**Records**
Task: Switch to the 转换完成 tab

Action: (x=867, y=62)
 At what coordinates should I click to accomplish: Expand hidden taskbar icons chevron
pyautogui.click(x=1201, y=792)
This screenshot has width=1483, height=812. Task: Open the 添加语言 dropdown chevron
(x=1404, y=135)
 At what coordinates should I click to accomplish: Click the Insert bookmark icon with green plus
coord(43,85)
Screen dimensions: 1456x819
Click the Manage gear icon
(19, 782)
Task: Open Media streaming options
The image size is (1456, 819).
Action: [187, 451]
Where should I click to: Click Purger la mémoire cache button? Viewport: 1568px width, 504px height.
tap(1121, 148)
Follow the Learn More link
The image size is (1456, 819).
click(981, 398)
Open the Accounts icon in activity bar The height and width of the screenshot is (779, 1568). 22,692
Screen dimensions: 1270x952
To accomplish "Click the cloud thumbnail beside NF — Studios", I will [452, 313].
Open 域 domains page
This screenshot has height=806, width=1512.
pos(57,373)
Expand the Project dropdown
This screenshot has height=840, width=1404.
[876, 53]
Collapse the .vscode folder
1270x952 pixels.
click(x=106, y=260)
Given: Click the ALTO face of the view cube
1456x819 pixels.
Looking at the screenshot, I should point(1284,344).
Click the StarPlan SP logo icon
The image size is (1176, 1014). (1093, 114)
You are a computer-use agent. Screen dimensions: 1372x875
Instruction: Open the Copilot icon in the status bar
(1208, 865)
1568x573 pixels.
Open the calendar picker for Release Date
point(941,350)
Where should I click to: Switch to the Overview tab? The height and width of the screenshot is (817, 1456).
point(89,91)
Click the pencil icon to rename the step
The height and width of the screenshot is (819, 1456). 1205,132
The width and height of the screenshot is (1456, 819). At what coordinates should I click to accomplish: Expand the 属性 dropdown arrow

**To do**
All of the records above are to be set down again exactly.

**Problem solution**
Task: Switch to the 转换完成 tab

Action: (x=867, y=62)
 At what coordinates should I click to accomplish: Expand hidden taskbar icons chevron
pyautogui.click(x=1201, y=792)
This screenshot has width=1483, height=812. Task: Open the 添加语言 dropdown chevron
(x=1404, y=135)
 At what coordinates should I click to accomplish: Click the Insert bookmark icon with green plus
coord(43,85)
Screen dimensions: 1456x819
Click the Manage gear icon
(19, 782)
Task: Open Media streaming options
The image size is (1456, 819).
Action: [187, 451]
Where should I click to: Click Purger la mémoire cache button? Viewport: 1568px width, 504px height.
tap(1121, 148)
Follow the Learn More link
The image size is (1456, 819).
click(981, 398)
Open the Accounts icon in activity bar The height and width of the screenshot is (779, 1568). 22,692
Screen dimensions: 1270x952
To accomplish "Click the cloud thumbnail beside NF — Studios", I will [452, 313].
Open 域 domains page
This screenshot has height=806, width=1512.
pos(57,373)
Expand the Project dropdown
This screenshot has height=840, width=1404.
[876, 53]
Collapse the .vscode folder
1270x952 pixels.
click(x=106, y=260)
Given: Click the ALTO face of the view cube
1456x819 pixels.
Looking at the screenshot, I should point(1284,344).
Click the StarPlan SP logo icon
The image size is (1176, 1014). (1093, 114)
You are a computer-use agent. Screen dimensions: 1372x875
Instruction: Open the Copilot icon in the status bar
(1208, 865)
1568x573 pixels.
Open the calendar picker for Release Date
point(941,350)
Where should I click to: Switch to the Overview tab? The height and width of the screenshot is (817, 1456).
point(89,91)
Click the pencil icon to rename the step
The height and width of the screenshot is (819, 1456). 1205,132
The width and height of the screenshot is (1456, 819). At what coordinates should I click to accomplish: Expand the 属性 dropdown arrow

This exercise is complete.